A way to have a better look at this, is to automatically unwrap all Sequence data types. To understand the example code below, one should be aware that on parsing, ruby parses most tagged values into ASN1Data values (see the OpenSSL Ruby RDoc for more information on this).

    def to_tag_name(obj)
      return "-" unless obj.respond_to?(:tag)
      return "?" unless obj.tag_class.to_s == "UNIVERSAL"
      return OpenSSL::ASN1::UNIVERSAL_TAG_NAME[obj.tag]
    end

    def to_simple_asn1(obj)
      case obj
      when OpenSSL::ASN1::Sequence
        return :sequence => obj.to_a.map {|o| to_simple_asn1(o)}
      when OpenSSL::ASN1::ASN1Data
        return :data => to_simple_asn1(obj.value), :tag => to_tag_name(obj)
      when OpenSSL::BN
        return :bn => obj.to_i
      when Hash
        return obj.reduce({}) {|acc,(k,v)| acc[k] = to_simple_asn1(v);acc }
      when Array
        return obj.map {|kv| to_simple_asn1(kv)}
      else
        if obj.respond_to?(:tag)
          return :data => obj, :tag => to_tag_name(obj)
        else
          return :data => obj
        end
      end
    end

Call this by passing it an ASN.1 tree created by OpenSSL::ASN1.decode.

This given code snippet allows you get a rough impression of how the internal code structure does look like and which bits can be used to identify the file-format you are trying to detect. For example, with this method you can discover a reliable string ‘pkcs7-data’ for PKCS#12 files that is always present within the header of such files and is tagged in a specific manner. Please note that the ‘pkcs7-data’ merely marks signed/encrypted data according to the PKCS#7 standard, but it can serve as identifying mark for the PKCS#12 file here. Basically interpret this Ruby code snippet as the poor man’s SSL file deconstructor. Below you’ll find an real life example for applying this.

One possible Solution

This is a variation of how the code could look like to tell different OpenSSL formats apart:

    module OSSLSupport

      TAG_INT = 2
      TAG_ID = 6

      def self.is_pkcs12?(data)
        return false unless data.is_a?(OpenSSL::ASN1::Sequence)

        tag, container, _ = data.value
        if tag.tag == TAG_INT && tag.value.to_i == 3 && tag.tag_class == :UNIVERSAL
          identifier, _ = container.value
          if identifier.tag == TAG_ID && identifier.value == "pkcs7-data"
            return true
          end
        end

        return false
      end

      def self.identify(data)
        return unless data.present?
        data.chomp! if data[-1] == "\n"
        return :pem if data.is_a?(String) && data[0..9] == "-----BEGIN"

        data = OpenSSL::ASN1.decode(data)

        if is_pkcs12?(data)
          return :pkcs12
        end

        # if pkcs12 is not detected, assume :der
        return :der
      end
    end

This code uses a mixture of the ideas explained above.
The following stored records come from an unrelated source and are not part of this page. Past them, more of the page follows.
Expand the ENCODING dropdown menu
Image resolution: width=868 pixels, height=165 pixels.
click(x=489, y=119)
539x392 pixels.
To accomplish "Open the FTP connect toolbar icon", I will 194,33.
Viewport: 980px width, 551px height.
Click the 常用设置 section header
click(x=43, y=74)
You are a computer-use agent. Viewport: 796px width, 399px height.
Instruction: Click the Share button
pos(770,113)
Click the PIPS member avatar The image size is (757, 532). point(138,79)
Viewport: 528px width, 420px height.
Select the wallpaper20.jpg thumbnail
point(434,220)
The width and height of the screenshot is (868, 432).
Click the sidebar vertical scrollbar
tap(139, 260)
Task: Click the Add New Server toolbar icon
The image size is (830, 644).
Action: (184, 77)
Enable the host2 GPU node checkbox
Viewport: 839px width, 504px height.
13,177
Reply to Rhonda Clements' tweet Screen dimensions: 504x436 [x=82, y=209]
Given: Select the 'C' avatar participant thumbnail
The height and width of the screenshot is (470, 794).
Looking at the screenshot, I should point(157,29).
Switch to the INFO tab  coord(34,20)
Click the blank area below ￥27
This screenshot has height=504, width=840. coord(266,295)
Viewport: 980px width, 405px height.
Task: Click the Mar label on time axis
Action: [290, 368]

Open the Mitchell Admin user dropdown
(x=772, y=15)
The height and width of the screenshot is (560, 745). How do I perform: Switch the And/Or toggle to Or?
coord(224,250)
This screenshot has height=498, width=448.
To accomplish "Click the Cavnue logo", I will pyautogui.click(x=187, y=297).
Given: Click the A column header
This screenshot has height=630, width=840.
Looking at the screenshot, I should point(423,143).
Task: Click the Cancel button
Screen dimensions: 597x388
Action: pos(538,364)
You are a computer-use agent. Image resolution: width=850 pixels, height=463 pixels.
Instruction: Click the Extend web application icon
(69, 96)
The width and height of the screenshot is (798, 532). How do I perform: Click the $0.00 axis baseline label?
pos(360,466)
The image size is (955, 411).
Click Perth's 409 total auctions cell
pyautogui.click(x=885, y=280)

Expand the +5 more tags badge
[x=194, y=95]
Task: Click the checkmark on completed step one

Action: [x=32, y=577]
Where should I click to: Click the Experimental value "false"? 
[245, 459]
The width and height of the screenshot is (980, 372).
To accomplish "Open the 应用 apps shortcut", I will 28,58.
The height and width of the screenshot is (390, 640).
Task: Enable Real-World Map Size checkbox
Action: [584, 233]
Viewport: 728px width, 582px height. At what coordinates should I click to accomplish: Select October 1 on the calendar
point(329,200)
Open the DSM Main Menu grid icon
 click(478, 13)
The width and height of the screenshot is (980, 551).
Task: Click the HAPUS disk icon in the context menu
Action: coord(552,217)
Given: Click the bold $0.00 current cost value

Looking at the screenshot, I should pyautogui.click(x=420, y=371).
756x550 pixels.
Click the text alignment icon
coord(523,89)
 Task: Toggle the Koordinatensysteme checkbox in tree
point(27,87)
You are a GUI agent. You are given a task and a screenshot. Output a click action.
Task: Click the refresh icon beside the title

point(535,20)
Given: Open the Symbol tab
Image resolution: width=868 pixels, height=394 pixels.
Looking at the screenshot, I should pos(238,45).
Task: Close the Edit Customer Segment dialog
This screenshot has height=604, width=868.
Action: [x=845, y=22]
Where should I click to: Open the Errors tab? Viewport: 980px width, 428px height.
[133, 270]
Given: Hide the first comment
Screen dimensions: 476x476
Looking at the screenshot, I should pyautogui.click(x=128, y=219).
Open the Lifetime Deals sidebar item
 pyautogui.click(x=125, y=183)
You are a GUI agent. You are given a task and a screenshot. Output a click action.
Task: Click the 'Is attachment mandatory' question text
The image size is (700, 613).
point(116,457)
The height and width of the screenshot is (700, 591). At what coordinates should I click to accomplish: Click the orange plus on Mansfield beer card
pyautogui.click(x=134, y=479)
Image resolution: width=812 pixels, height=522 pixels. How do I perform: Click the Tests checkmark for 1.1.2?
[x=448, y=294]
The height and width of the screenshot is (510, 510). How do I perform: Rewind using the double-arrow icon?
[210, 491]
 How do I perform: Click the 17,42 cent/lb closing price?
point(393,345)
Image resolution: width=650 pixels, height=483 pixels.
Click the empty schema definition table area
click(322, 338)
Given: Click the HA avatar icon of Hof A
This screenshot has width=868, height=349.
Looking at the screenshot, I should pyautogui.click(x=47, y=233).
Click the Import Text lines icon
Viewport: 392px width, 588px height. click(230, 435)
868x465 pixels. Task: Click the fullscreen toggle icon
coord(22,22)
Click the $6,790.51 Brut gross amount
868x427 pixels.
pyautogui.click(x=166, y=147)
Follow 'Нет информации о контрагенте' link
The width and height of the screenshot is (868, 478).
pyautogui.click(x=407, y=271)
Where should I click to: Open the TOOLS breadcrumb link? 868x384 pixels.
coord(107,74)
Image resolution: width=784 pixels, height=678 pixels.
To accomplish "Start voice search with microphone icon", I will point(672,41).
It will first get all PEM formats out of the way, as those are easy destinguishable and knowing it’s a PEM file usually is enough to instantiate the right classes. If it’s not a PEM file, the code aims to determine whether it’s a pkcs12 encoded file by looking for an ID tag that is pkcs7-data, in which case it is clear that it’s a pkcs12 encoded file. Otherwise, it is assumed to be simple der encoded certificate or key.

Similar to the code snippet above, detection of other formats can be performed in a similar manner.